◆ **Given records**
-------

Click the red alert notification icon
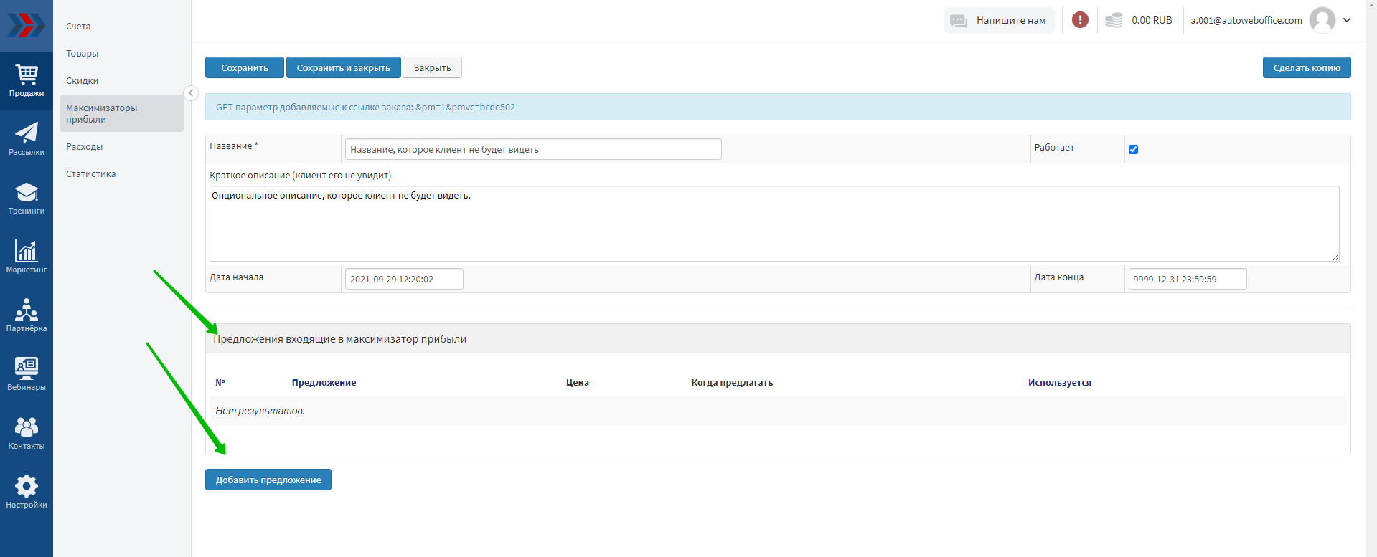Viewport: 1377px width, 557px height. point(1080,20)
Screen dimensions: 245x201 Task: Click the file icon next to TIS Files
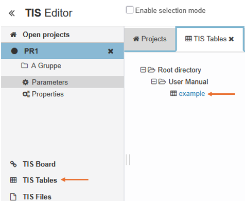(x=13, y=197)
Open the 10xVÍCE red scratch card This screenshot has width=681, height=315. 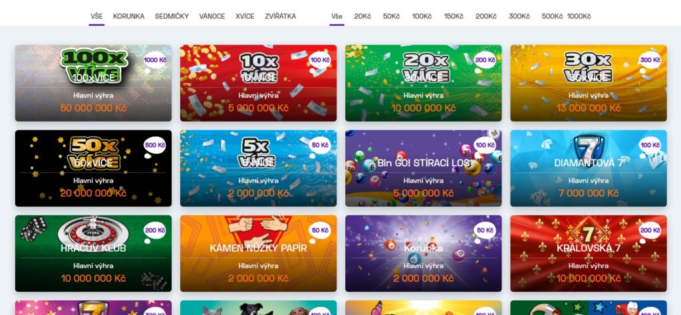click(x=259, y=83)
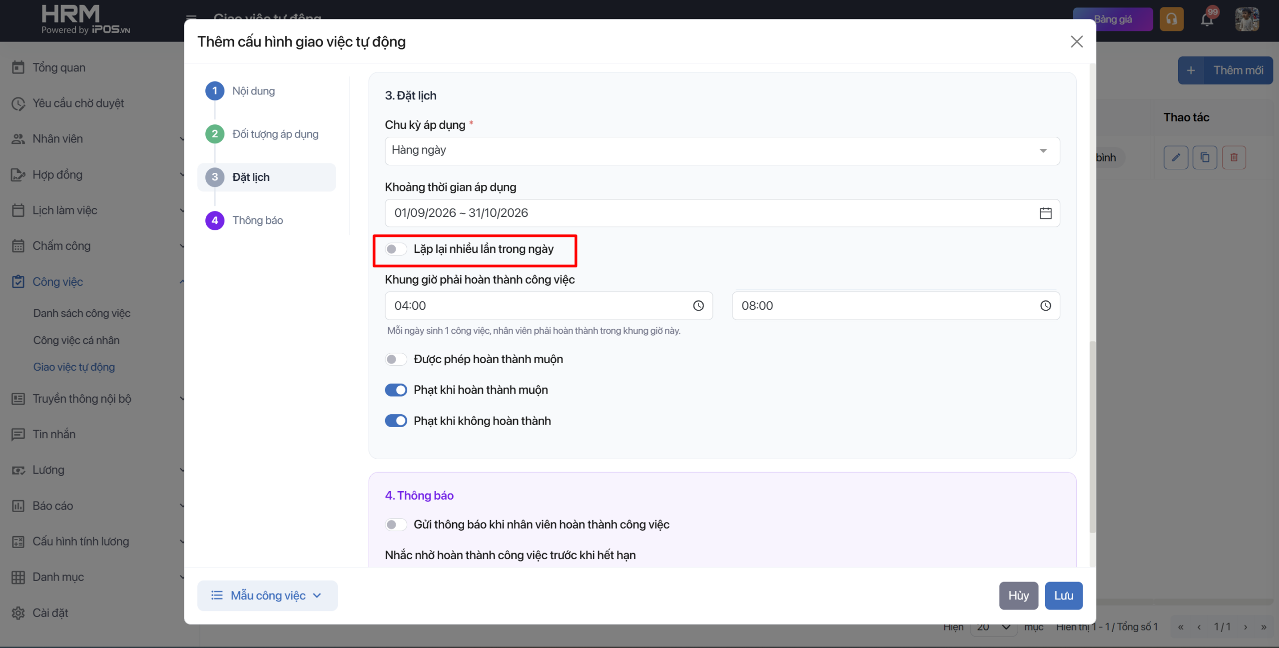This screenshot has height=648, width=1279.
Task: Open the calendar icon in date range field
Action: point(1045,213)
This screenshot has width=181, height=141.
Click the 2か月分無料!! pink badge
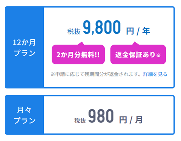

-------

◆ **Problem requirements**
Please return, exactly and with pictures omitted, the lines from the line holding "This screenshot has width=181, height=141." through the end of the data above, inclusive.

◆ **Your response**
This screenshot has width=181, height=141.
Click the 2か月分無料!! pink badge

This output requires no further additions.